= Directions =
Write out the entries exactly, leaving out every picture.

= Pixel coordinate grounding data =
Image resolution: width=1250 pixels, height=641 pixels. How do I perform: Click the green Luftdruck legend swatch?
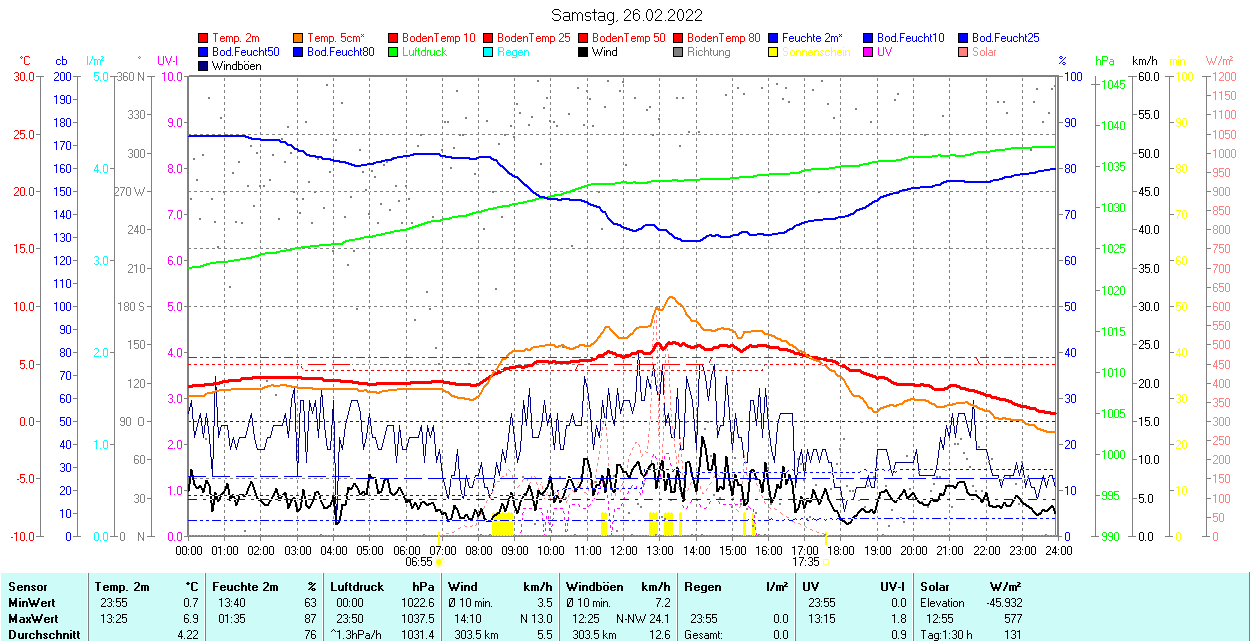pyautogui.click(x=393, y=52)
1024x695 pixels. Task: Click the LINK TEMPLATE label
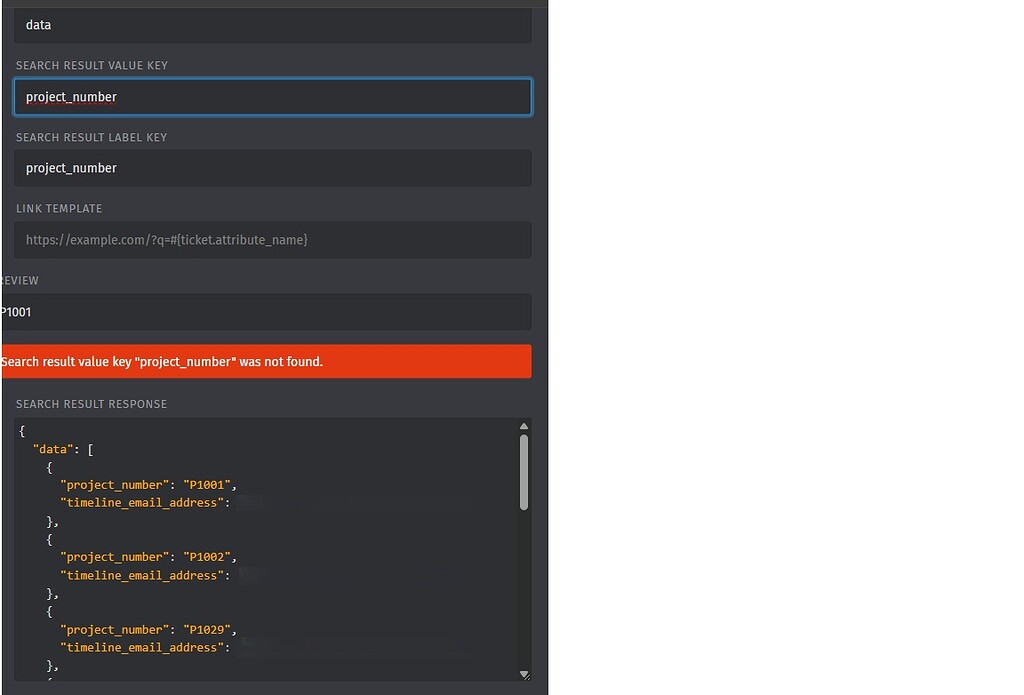tap(59, 208)
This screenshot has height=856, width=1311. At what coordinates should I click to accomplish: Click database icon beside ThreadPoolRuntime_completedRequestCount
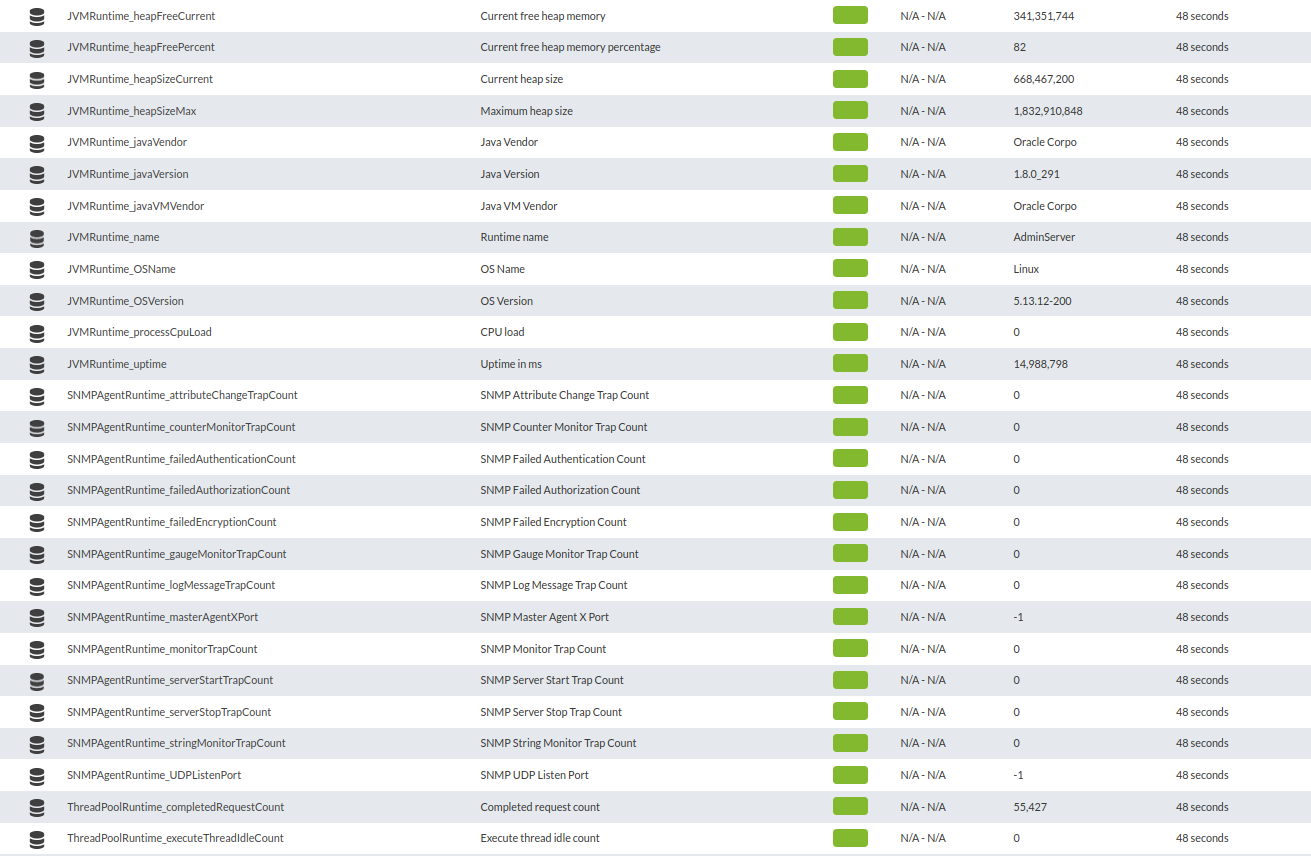(37, 808)
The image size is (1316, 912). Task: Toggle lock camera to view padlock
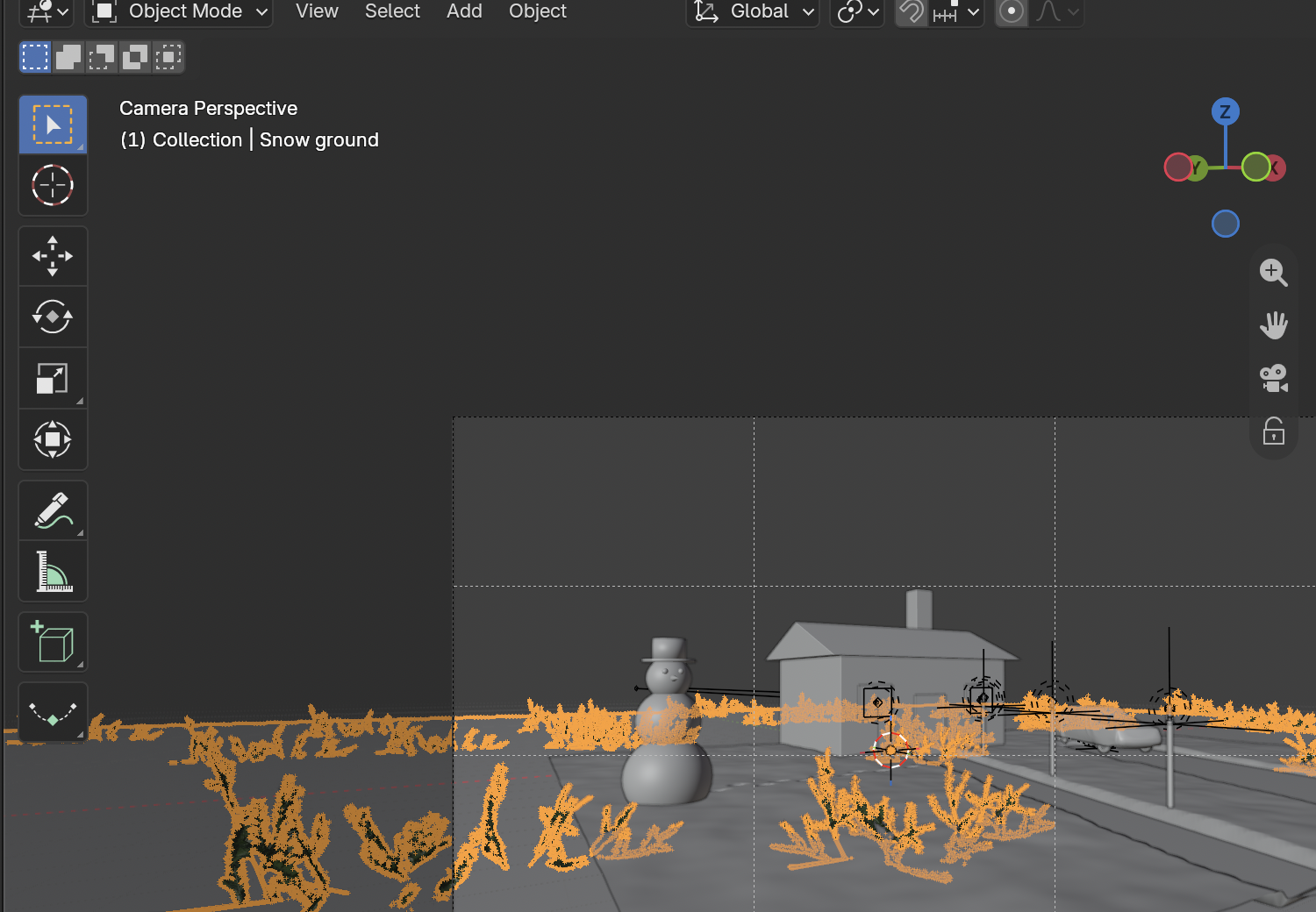pos(1273,431)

= Result of the exercise =
Image resolution: width=1250 pixels, height=641 pixels. How do I perform: Click the green Luftdruck legend swatch?
pyautogui.click(x=393, y=52)
1024x695 pixels. Task: Click the LINK TEMPLATE label
tap(59, 208)
This screenshot has height=856, width=1311. At what coordinates should I click to accomplish: Click database icon beside ThreadPoolRuntime_completedRequestCount
(37, 808)
The image size is (1316, 912). Task: Toggle lock camera to view padlock
pos(1273,431)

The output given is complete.